O.J. Simpson (RB 1969-77)
In real time, in 1973, Simpson’s 2,000 yard rushing season was simply electric. To this day, Juice remains the only NFL player to reach the 2,000 yard benchmark in just 14 games.
Simpson opened the 1973 season with a then-record 250 yard game v. the New England Patriots, and broke Jim Brown’s single-season mark with consecutive 200-yard games to close out the season. Simpson then accounted for 23 touchdowns in the 1975 campaign, and then broke his own single-game record with 273 yards v. the Detroit Lions on Thanksgiving Day 1976.
Like him or not, Simpson was one of the NFL’s signature backs of the 1970’s.
Bruce Smith (DE 1985-99)
The first overall pick of the 1985 Draft, Bruce Smith recorded exactly 200 sacks over a 19-year career, 171 of those during his time with the Bills. Smith recorded double-digit sacks every year between 1986 and 1998 with one exception of an injury-marred 1991 campaign.
While sitting out the first several games of that season, a local writer asked then-coach Marv Levy about a report on Smith’s absence being in actuality a ‘disguised’ drug suspension – Levy nearly killed the writer on the spot.
The NFL’s all-time career sack leader, Smith was elected to the Pro Football Hall of Fame in his first year of eligibility in 2009. He is ranked #24 on the Pro Football Reference EloRater.
AND THE ‘VERDICT’…
Not surprisingly, the Final Five is dominated by those who played in the Marv Levy era.

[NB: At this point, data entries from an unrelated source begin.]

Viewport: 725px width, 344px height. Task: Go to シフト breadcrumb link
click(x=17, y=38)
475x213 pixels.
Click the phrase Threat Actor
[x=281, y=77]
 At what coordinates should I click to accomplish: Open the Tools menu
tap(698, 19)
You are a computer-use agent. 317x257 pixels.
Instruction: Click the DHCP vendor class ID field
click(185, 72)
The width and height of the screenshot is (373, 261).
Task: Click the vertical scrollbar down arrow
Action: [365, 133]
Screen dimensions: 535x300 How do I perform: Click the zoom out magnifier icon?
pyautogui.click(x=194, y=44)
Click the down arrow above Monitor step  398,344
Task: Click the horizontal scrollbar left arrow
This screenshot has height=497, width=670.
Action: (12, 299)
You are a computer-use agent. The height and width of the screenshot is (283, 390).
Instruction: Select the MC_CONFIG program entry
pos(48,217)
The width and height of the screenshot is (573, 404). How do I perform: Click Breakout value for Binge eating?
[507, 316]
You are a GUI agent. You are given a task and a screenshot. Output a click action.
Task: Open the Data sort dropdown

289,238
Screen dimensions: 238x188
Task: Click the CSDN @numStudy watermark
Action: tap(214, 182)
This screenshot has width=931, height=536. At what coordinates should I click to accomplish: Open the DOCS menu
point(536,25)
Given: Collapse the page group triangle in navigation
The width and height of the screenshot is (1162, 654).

Andre Reed is probably the first one to be eliminated. He had a long career but was never spectacular, and his Super Bowl outings (0 TD’s in four games) were underwhelming.
Jim Kelly was an omission from the NFL Network’s Top 100 All-Time list and ranks just outside the top 100 on Pro Football Reference as well.
The entire body of work regarding Thurman Thomas’ career is also impressive, but falls just short here.
That leaves Bruce Smith and O.J. Simpson. On the NFL countdown list Smith is #31 while Simpson is #40. In the NFL’s fan balloting Bruce is #33, Simpson is #44.
There will be no debate from me however.
I’m conducting the UFP Tournament in the same spirit as the NCAA selection committee, and I have declared O.J. Simpson ineligible, either as the Bills UFP or as an at-large bid into the 64-player field. True, in my last installment I named Ray Lewis as the Ravens UFP despite his rap from a decade ago. But this is different in regards to Simpson’s well documented saga and the enormous avalanche of evidence against him in the court of public opinion.
The glove does not fit as far as Simpson getting my nomination goes.
And even without the legal stuff, he’s only the second best player here anyways.